Even if you have been doing Unity for a while a book is always good to see techniques and support authors and community members that give back to help others learn. Pick it up! (Amazon) (Packt Publishing)

If you aren’t ready to make the leap to Unity just yet there is also a great book from Paul Tondeur called Papervision Essentials for 3D in Flash, he has also done some projects in Unity to Flash communication.

Wednesday, October 28th, 2009

Unity 3D Indie is now free for all developers and just called Unity now.  The Unity 3D Pro license is still $1500 and worth every penny.  But this news is great for indies and moreso the pro users that want the Unity Web Player to have more penetration and installs in the market.

Companies like EA, Cartoon Network and Lego are using Unity 3D and just about every game developer I know including myself has been excited about the possibility of an engine that allows creation of hardware rendered web based games and desktop games, which are multi-platform and paths into the mobile market (iPhone/Touch) and console like Wii and XBOX in development (for additional licenses).

When Unity 3D released support for Windows as a development environment in addition to Mac it  literally blew up as predicted this year. Also, Unity 2.6 is out which is big because it finally supports third party source control such as Subversion and Perforce. Many of the barriers that were keeping it from integration into gaming pipelines are gone:  the price, the single platform and the source code integration issues.  Unity 3D has addressed all those issues.

What are you waiting for? Get your Unity3D on!

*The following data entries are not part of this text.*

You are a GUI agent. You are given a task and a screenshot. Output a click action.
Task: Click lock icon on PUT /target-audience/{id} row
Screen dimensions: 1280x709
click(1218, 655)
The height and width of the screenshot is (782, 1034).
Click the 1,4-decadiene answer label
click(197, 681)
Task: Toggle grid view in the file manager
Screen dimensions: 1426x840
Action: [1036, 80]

Saturday, October 3rd, 2009

Torque 3D is out of beta and officially released to the world.  Torque was one of the first indie affordable game engines and they continue that work at Garage Games with a web enabled Torque 3D output much like the Unity 3D player.

The pipeline is not yet as streamlined as  as Unity 3D as Torque has many legacy formats and components such as DTS models, DIF interiors and DSQ animation files that are specific to the Torque Engine.  But they have added support for COLLADA models and the community is strong for Torque 3D. Also, since Torque 3D is built on an older engine but updated for modern uses, the file formats and loading is streamlined for low poly and web based games that need small asset sizes but still have quality.

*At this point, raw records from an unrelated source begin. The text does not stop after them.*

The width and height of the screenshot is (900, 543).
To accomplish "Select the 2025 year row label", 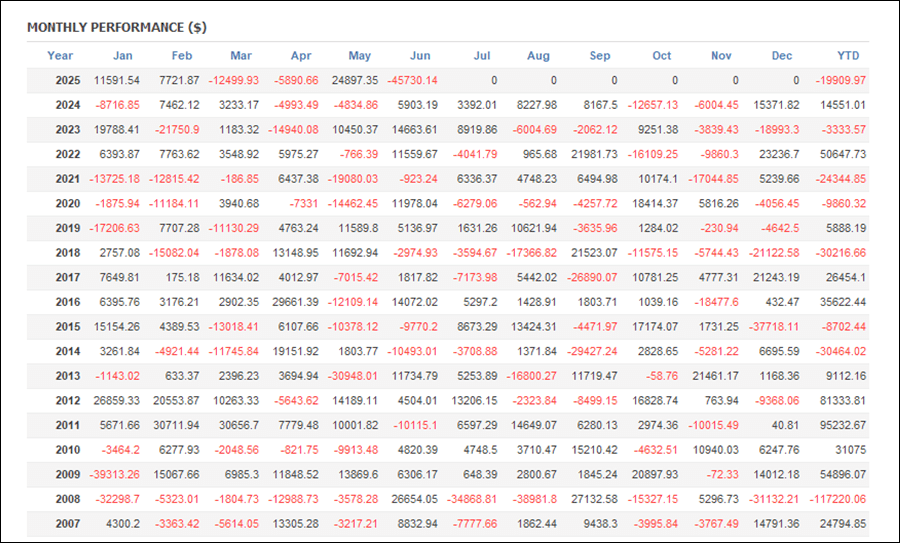I will (x=68, y=80).
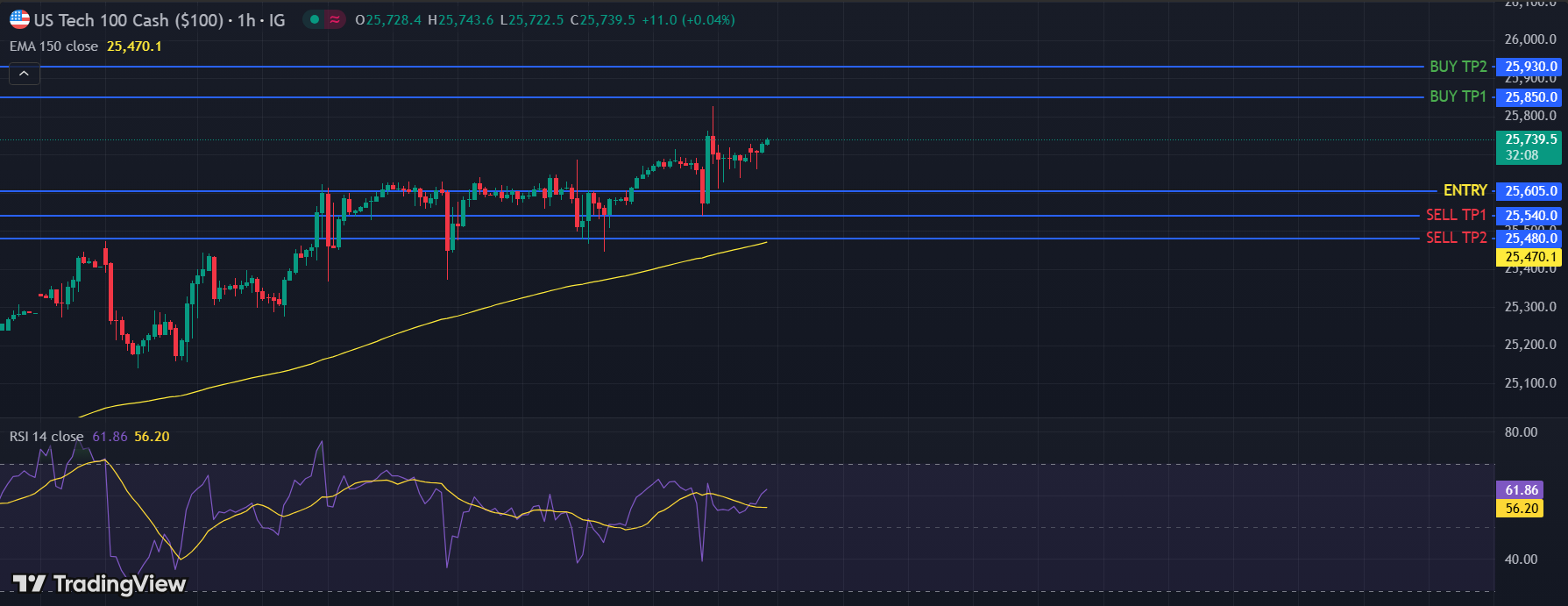The width and height of the screenshot is (1568, 606).
Task: Click the BUY TP2 price label 25,930.0
Action: coord(1530,67)
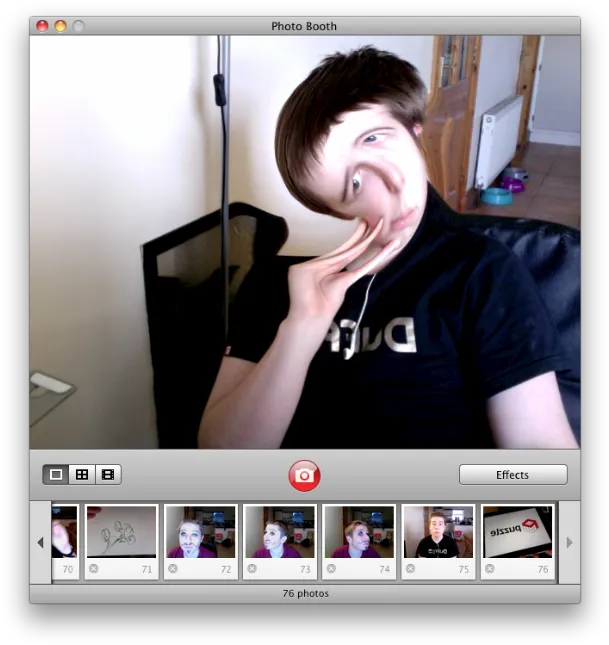Click the red camera shutter button
Viewport: 609px width, 645px height.
(x=304, y=476)
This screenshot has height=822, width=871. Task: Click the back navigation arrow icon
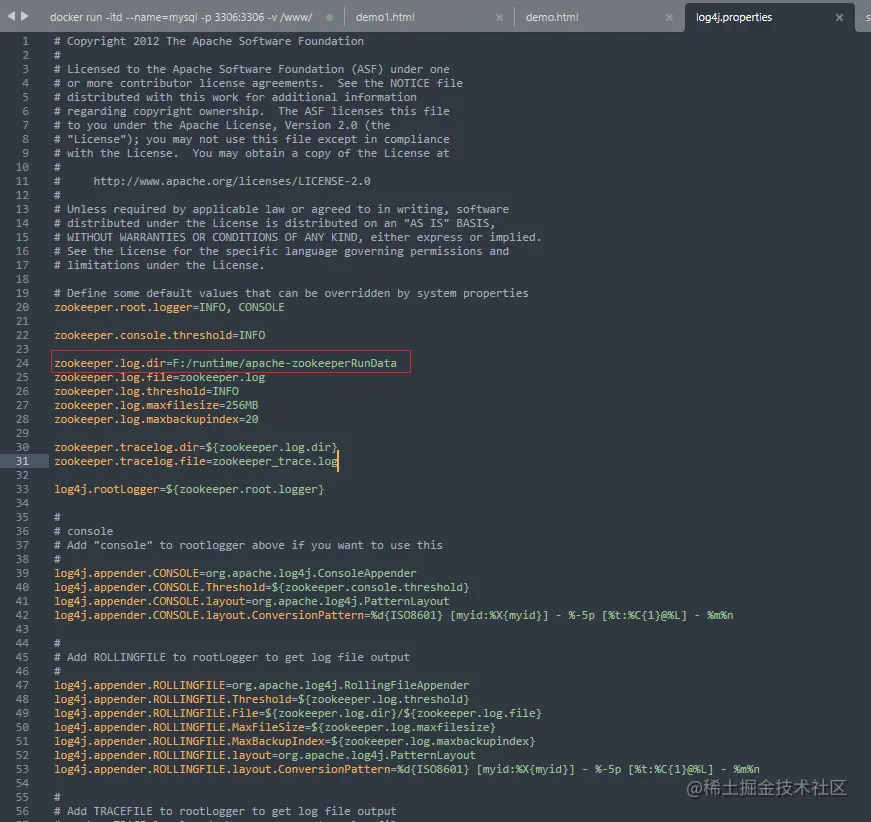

Like Unity 3D there are many paths to truly get your game published and available to many platforms from desktop on Windows and Mac to web players in all major browsers (and iPhone, Wii and XBox with more $$$). This is an amazing time in game development.

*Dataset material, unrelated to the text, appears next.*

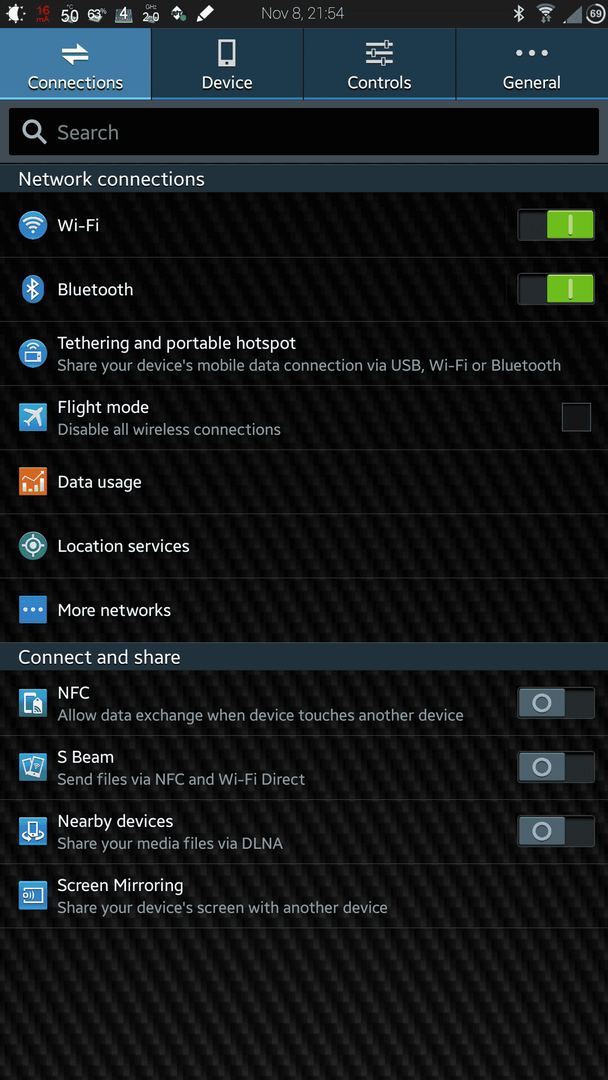
Task: Enable the NFC toggle
Action: [556, 703]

When I initially got into heavier game development in early 2003 after moving from Half-life to Unreal and then the affordable Torque, there were two major things missing, a web player export and a good editor with intellisense.  Torque 3D provides the web player export and Torsion is a great IDE for TorqueScript beyond using Visual Studio or XCode for C++ source editing.

Some really nice tools include the River Editor and Road and Path editor that complement the great terrain editor and scene and asset editors that make production fairly quick in the Torque tool chain.

Road and Path Editor

Road and Path Editor – Torque 3D from TorquePowered on Vimeo.

River Editor

River Editor – Torque 3D from TorquePowered on Vimeo.

The good news is there is now two quality toolsets in Unity 3D and Torque that for about $1500 you can get a good pipeline and engine that will enable you to create great immersive games for many platforms and the web.  If you got the skills the platforms are there to get your game out to the world whichever platform you choose.  Similarly to the Flash vs Silverlight vs Canvas progress, with competition in this area it will keep both platforms innovating and supporting developers needs first.

For more immersive games that require hardware rendering beyond Flash capabilities Unity 3D and Torque 3D are now here for your creations.